Rezension zu Helena von @iny.lorentz Vielen Dank für die Zusendung des Rezensionsexemplars! Mit großem Eifer habe ich den aktuellen Roman des Schriftstellerehepaars verschlungen. Die Geschichte rund um die junge Helena, die aus den Fängen ihres tyrannischen Vaters entkommen will, hat mich sofort gepackt. Als Junge verkleidet begibt sie sich auf eine abenteuerliche Reise nach Griechenland, um ihre Mutter zu finden, die sie nie kennenlernen durfte. Bereits in den ersten Tagen steigt die Spannung spürbar an und lässt einen kaum noch los. Besonders die Schiffsreise ist atmosphärisch dicht und fesselnd beschrieben. Das Wiedersehen mit ihrer Mutter ist so herzzerreißend geschildert, dass es mich tief berührt hat – ein wirklich emotionaler Höhepunkt der Geschichte. Doch auch danach bleibt es spannend: Helenas Zeit in Griechenland ist geprägt von neuen Gefahren und Herausforderungen, die sie beeindruckend meistert. Und natürlich darf auch eine zarte Liebesgeschichte nicht fehlen, die sich stimmig in die Handlung einfügt. Wie gewohnt überzeugt der flüssige, lebendige Schreibstil, und die sorgfältige Recherche ist in jeder Szene spürbar. Historischer Roman gefällig? Dann lest Helena!⁷
Zähflüssig
Obwohl wahrscheinlich im historischen Kontext gesehen, die Sprache und die Verhältnisse recht akkurat wiedergeben sind, fand ich es extrem frauenfeindlich und rassistisch. Außerdem gab es so gut wie keinen Spannungsbogen, die Geschichte fließt sehr zähflüssig und langatmig dahin. Schlussendlich landet Helena mehr oder weniger wieder dort, wo sie begonnen hat.
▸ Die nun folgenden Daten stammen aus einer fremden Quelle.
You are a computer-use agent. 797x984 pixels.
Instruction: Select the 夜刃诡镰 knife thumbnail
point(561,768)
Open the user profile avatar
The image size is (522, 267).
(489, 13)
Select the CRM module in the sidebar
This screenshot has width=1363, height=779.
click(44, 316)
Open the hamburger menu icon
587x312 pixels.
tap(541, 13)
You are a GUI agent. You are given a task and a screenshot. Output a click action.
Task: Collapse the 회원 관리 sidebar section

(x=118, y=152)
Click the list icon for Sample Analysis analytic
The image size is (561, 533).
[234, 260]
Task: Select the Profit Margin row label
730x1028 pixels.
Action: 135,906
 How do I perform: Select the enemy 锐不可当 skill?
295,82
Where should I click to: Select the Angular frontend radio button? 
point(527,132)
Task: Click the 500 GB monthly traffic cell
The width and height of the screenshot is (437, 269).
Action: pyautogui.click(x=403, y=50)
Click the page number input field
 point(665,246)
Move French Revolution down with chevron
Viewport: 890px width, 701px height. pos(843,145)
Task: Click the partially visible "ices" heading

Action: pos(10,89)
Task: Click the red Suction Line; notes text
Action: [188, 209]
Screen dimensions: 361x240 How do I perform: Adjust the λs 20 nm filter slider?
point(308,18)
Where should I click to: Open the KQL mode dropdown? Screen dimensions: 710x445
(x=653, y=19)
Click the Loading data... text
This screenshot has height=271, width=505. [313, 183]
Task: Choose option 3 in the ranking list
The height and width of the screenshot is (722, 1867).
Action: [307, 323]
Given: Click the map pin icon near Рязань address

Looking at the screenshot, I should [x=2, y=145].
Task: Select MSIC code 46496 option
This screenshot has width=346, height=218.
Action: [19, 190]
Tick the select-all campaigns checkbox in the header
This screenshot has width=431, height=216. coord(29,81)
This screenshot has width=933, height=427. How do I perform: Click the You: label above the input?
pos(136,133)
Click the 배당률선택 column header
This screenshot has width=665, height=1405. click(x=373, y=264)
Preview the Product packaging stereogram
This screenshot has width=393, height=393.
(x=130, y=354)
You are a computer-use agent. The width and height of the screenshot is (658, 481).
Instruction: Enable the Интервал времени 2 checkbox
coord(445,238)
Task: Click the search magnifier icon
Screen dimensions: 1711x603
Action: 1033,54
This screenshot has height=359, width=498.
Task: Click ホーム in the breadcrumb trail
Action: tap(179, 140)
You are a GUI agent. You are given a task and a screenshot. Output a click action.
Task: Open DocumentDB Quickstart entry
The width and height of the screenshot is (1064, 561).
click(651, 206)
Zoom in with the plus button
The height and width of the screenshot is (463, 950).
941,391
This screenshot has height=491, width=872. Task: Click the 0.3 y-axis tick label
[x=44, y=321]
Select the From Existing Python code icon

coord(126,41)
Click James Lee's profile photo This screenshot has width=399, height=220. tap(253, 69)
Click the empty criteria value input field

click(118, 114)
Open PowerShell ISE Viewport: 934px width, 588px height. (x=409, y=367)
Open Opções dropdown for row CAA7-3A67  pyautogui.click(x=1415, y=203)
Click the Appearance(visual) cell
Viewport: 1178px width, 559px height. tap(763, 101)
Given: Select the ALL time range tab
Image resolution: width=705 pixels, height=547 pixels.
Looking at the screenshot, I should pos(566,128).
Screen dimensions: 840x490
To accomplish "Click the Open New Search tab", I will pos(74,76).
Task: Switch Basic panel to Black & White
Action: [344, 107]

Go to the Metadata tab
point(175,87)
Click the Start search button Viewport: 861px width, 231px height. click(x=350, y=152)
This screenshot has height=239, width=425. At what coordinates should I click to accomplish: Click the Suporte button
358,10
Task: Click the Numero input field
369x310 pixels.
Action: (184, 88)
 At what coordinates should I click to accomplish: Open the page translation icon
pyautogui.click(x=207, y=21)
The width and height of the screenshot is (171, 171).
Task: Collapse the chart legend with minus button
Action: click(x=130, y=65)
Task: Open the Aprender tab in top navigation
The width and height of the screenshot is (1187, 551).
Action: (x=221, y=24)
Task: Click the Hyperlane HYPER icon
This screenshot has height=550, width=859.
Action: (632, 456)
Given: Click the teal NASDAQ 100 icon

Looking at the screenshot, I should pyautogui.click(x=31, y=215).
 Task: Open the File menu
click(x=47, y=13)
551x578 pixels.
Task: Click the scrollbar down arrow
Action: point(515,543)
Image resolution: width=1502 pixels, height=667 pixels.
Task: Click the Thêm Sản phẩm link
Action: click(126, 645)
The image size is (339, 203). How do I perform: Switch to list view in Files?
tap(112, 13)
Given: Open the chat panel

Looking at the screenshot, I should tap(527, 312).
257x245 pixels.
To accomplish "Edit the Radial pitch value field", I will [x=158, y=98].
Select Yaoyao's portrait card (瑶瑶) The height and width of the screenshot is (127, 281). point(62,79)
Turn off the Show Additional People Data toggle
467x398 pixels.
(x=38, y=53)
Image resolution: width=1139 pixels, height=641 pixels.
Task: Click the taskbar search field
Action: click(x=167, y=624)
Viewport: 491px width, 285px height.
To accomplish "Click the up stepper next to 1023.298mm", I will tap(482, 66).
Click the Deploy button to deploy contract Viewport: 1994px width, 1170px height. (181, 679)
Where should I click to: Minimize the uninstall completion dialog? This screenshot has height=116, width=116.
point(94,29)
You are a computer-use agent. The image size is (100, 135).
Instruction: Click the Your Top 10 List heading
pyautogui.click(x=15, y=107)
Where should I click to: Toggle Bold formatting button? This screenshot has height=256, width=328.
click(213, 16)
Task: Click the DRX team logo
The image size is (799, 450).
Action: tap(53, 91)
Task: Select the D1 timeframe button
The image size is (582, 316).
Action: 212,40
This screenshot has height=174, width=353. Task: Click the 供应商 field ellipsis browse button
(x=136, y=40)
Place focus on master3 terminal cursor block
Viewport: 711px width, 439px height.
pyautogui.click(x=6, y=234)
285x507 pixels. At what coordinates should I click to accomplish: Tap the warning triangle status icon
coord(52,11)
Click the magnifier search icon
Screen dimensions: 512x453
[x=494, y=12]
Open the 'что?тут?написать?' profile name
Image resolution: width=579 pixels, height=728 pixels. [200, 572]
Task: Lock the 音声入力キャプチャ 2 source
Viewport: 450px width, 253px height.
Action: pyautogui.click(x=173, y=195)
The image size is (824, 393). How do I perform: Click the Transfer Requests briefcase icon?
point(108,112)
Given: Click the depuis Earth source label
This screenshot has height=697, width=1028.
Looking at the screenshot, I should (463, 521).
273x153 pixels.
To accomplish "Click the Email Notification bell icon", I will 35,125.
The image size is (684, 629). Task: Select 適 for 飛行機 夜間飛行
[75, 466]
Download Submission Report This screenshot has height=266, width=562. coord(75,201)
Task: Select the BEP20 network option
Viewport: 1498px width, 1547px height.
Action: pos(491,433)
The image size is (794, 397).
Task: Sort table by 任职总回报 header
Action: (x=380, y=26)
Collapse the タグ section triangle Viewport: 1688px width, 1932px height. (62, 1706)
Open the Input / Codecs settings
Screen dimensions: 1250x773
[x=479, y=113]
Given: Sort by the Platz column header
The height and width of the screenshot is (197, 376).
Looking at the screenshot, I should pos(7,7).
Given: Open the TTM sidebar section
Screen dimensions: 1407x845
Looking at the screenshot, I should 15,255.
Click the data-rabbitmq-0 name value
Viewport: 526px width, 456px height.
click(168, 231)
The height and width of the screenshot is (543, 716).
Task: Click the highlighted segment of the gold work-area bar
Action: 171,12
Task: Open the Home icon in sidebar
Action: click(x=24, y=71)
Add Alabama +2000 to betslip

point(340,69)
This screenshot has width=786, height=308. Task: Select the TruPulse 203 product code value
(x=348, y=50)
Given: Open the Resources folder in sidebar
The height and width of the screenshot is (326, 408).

🇬🇷Kampf für die Freiheit!🏛️
Helena - das Schicksal der Todesschwestern spielt im 19. Jahrhundert in Baden und Griechenland. Um ihrem tyrannischen Vater und dessen Heiratsplänen für sie zu entkommen, flieht Helena und beschließt zu ihrer Mutter nach Griechenland zu reisen. Als Junge verkleidet gelingt ihr dies mit Unterstützung einer Gruppe junger Männer, die sich dem Freiheitskampf der Griechen gegen die Türken anschließen möchten. Auch Helena schließt sich zusammen mit den Amazonen ihrer Mutter und Schwester diesem Kampf um Leben und Tod an. Typisch Iny Lorentz liest sich dieses Buch wunderbar schnell und flüssig. Die Beschreibungen der Umgebung und Charaktere sind bunt und zaubern direkt Bilder. Die Geschichte ist bewegend und mitreißend, auch wenn das Happy End natürlich vorprogrammiert ist. Eine rundum gelungene Geschichte und ein absolut lesenswertes Buch!